======== Selected passage
Samuel Monin

Personal information
- Date of birth: 3 November 1979
- Place of birth: Senegal
- Position(s): Goalkeeper

Senior career*
- Years: Team / Apps / (Gls)
- -2000/01: AS Monaco FC / 0 / (0)
- 2000/01-2002/03: Raith Rovers F.C. / 40 / (0)

International career
- 2001: Senegal / 1 / (0)

= Samuel Monin =

Senegalese footballer

Samuel Monin (born 3 November 1979 in Senegal) is a Senegalese retired footballer.
Now multiple World jiu-jitsu champion of the World and MMA professional fighter.
He also worked as coach for several fighters like former vacant UFC belt holder Cyril Gane.

==Career==

After failing to make an appearance for French Ligue 1 side AS Monaco, Monin signed for Raith Rovers in the Scottish second division. While playing for them in 2001, he was linked with Celtic, one of the most successful Scottish teams, as well as English clubs Liverpool, Leicester City, Blackburn Rovers, and Bradford City. However, he never signed for any of those outfits.

In 2001, Monin made his solitary appearance for the Senegal national team, in a 2–4 loss to Burkina Faso.
================
======== The data
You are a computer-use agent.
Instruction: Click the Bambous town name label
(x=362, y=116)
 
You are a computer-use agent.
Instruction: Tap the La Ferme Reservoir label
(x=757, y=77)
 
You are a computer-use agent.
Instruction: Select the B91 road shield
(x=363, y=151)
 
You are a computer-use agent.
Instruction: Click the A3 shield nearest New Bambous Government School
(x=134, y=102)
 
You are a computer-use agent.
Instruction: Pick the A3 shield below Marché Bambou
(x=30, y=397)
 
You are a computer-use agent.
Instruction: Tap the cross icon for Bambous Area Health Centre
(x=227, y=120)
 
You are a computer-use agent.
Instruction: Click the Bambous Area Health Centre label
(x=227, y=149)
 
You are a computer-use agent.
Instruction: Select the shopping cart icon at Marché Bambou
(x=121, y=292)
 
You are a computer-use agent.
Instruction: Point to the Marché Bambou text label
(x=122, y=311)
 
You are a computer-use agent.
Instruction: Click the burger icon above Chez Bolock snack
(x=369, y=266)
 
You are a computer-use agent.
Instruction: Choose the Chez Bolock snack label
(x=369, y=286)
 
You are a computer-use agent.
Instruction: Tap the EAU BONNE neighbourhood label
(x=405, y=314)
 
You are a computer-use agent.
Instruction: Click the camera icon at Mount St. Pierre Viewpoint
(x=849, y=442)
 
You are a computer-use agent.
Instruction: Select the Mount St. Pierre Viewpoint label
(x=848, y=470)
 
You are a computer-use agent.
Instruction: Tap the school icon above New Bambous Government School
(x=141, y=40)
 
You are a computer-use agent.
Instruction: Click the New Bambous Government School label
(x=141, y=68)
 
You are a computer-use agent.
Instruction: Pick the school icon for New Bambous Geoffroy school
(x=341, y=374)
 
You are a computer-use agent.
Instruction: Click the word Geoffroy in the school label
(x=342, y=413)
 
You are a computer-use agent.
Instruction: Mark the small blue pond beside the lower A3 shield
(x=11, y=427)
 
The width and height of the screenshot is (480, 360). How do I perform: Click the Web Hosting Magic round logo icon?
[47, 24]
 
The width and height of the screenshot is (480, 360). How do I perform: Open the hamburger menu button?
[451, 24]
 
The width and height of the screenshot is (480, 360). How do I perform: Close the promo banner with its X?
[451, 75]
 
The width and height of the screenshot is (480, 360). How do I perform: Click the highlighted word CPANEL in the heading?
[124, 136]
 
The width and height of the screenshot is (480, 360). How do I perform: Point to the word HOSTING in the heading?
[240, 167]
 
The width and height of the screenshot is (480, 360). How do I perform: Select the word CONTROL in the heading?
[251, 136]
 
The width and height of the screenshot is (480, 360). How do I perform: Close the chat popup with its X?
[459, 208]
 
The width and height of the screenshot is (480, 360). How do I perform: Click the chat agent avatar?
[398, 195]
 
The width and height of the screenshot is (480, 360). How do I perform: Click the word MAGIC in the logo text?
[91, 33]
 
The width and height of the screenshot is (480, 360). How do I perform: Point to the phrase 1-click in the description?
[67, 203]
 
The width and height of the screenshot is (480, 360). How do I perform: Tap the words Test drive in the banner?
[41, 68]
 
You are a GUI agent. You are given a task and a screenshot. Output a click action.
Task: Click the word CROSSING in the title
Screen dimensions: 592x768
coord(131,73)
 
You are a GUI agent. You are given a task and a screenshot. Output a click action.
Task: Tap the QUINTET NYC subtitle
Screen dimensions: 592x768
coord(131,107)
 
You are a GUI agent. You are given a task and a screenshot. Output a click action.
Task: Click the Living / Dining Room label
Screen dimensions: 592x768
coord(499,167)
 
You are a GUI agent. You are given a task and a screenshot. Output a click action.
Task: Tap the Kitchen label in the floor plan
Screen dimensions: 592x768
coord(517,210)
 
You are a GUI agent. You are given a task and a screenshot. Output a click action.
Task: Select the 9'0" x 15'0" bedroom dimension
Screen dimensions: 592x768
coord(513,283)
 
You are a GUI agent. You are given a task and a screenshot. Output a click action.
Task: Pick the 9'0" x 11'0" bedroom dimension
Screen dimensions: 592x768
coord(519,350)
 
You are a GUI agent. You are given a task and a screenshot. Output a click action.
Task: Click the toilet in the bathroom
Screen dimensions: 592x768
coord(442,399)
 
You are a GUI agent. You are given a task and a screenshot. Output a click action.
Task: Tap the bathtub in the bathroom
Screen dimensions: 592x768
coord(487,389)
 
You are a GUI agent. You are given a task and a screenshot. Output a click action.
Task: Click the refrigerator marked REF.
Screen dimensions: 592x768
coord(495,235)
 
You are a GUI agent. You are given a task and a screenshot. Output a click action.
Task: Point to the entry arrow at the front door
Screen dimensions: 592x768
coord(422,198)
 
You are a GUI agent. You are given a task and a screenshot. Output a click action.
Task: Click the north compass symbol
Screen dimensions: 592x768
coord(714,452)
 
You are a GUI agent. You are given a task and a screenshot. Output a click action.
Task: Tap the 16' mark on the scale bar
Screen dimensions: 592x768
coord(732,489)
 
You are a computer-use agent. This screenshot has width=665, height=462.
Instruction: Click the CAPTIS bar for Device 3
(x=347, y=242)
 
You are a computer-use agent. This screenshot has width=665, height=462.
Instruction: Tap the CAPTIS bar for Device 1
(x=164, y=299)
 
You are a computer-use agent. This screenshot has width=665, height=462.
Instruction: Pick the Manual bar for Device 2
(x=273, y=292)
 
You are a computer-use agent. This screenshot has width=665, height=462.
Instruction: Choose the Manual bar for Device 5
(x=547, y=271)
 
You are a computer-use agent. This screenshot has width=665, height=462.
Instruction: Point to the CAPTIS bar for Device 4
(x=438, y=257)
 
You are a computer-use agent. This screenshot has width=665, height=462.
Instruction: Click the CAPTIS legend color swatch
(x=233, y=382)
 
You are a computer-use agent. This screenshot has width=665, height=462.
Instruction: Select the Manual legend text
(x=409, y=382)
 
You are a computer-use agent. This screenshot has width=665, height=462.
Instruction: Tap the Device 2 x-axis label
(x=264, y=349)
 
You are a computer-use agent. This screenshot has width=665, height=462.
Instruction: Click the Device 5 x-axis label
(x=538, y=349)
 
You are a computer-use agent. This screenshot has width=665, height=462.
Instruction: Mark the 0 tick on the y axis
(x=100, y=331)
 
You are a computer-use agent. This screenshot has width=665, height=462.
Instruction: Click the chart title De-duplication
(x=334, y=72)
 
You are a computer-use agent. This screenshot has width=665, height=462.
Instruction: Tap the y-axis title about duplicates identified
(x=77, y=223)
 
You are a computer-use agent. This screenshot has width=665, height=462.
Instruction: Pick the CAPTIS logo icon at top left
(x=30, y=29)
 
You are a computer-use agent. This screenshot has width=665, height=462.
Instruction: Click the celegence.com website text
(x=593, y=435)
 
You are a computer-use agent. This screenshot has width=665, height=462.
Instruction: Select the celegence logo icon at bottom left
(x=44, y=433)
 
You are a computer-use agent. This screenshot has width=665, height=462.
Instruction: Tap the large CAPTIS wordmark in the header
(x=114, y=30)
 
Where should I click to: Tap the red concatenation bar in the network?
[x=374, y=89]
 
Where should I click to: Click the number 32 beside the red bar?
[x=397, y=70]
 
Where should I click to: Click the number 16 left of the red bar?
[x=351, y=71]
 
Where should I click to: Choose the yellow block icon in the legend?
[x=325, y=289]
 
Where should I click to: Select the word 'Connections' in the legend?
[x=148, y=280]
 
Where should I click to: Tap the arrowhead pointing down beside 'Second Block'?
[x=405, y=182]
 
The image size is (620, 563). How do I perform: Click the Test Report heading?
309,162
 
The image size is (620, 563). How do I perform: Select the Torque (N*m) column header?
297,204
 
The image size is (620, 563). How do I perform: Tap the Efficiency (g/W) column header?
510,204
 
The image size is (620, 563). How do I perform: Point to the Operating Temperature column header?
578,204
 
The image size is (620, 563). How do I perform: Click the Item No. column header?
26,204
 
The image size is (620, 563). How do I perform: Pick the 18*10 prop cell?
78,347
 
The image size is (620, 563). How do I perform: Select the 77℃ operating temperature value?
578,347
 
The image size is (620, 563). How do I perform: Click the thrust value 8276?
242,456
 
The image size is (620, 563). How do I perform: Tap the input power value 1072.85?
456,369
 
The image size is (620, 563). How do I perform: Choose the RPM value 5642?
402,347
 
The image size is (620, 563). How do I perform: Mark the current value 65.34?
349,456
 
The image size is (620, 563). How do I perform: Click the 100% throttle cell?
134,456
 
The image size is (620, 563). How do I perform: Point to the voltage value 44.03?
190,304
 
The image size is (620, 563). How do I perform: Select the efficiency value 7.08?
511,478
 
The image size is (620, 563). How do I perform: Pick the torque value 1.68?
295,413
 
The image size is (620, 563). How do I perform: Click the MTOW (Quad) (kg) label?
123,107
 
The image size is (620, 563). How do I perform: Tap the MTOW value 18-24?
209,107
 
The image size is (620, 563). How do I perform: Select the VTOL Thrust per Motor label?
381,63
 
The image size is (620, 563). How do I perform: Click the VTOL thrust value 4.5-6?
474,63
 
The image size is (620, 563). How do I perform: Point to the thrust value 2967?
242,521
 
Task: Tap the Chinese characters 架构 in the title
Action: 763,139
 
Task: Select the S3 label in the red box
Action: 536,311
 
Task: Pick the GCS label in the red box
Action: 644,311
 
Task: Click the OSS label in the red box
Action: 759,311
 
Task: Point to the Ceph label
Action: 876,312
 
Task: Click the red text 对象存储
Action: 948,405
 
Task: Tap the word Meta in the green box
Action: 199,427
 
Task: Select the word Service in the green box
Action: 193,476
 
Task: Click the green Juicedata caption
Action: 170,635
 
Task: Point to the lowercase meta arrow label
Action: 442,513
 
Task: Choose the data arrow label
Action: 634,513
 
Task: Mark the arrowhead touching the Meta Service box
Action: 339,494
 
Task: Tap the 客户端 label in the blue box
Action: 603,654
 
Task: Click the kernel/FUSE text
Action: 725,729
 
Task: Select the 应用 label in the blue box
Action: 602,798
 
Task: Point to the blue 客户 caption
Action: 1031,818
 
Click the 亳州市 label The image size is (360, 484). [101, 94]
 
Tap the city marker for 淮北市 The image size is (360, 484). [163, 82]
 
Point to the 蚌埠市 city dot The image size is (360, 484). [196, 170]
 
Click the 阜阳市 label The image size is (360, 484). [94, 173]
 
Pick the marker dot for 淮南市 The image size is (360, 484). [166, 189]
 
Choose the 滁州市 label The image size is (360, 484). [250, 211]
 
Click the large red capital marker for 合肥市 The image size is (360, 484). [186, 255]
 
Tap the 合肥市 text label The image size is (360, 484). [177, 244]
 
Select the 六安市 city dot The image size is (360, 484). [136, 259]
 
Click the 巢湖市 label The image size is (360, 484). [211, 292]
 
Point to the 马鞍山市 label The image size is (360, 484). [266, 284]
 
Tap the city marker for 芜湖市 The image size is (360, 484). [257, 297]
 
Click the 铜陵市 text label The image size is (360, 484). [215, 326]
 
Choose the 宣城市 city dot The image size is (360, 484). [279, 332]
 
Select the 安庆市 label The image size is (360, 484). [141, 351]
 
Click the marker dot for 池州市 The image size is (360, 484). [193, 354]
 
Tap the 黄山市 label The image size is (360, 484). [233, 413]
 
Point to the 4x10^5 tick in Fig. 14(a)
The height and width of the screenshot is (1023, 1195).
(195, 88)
================
**Assignment 1:** In the Samuel Monin article, which club did Monin sign for after failing to appear for AS Monaco?
**Assignment 2:** Reproduce the Samuel Monin article word for word, everything from "- -2000/01: AS" down to "holder Cyril Gane.".
Rely only on the Samuel Monin article for what follows, not on the items.

**Expected answer 1:** He signed for Raith Rovers in the Scottish second division.

**Expected answer 2:**
- -2000/01: AS Monaco FC / 0 / (0)
- 2000/01-2002/03: Raith Rovers F.C. / 40 / (0)

International career
- 2001: Senegal / 1 / (0)

= Samuel Monin =

Senegalese footballer

Samuel Monin (born 3 November 1979 in Senegal) is a Senegalese retired footballer.
Now multiple World jiu-jitsu champion of the World and MMA professional fighter.
He also worked as coach for several fighters like former vacant UFC belt holder Cyril Gane.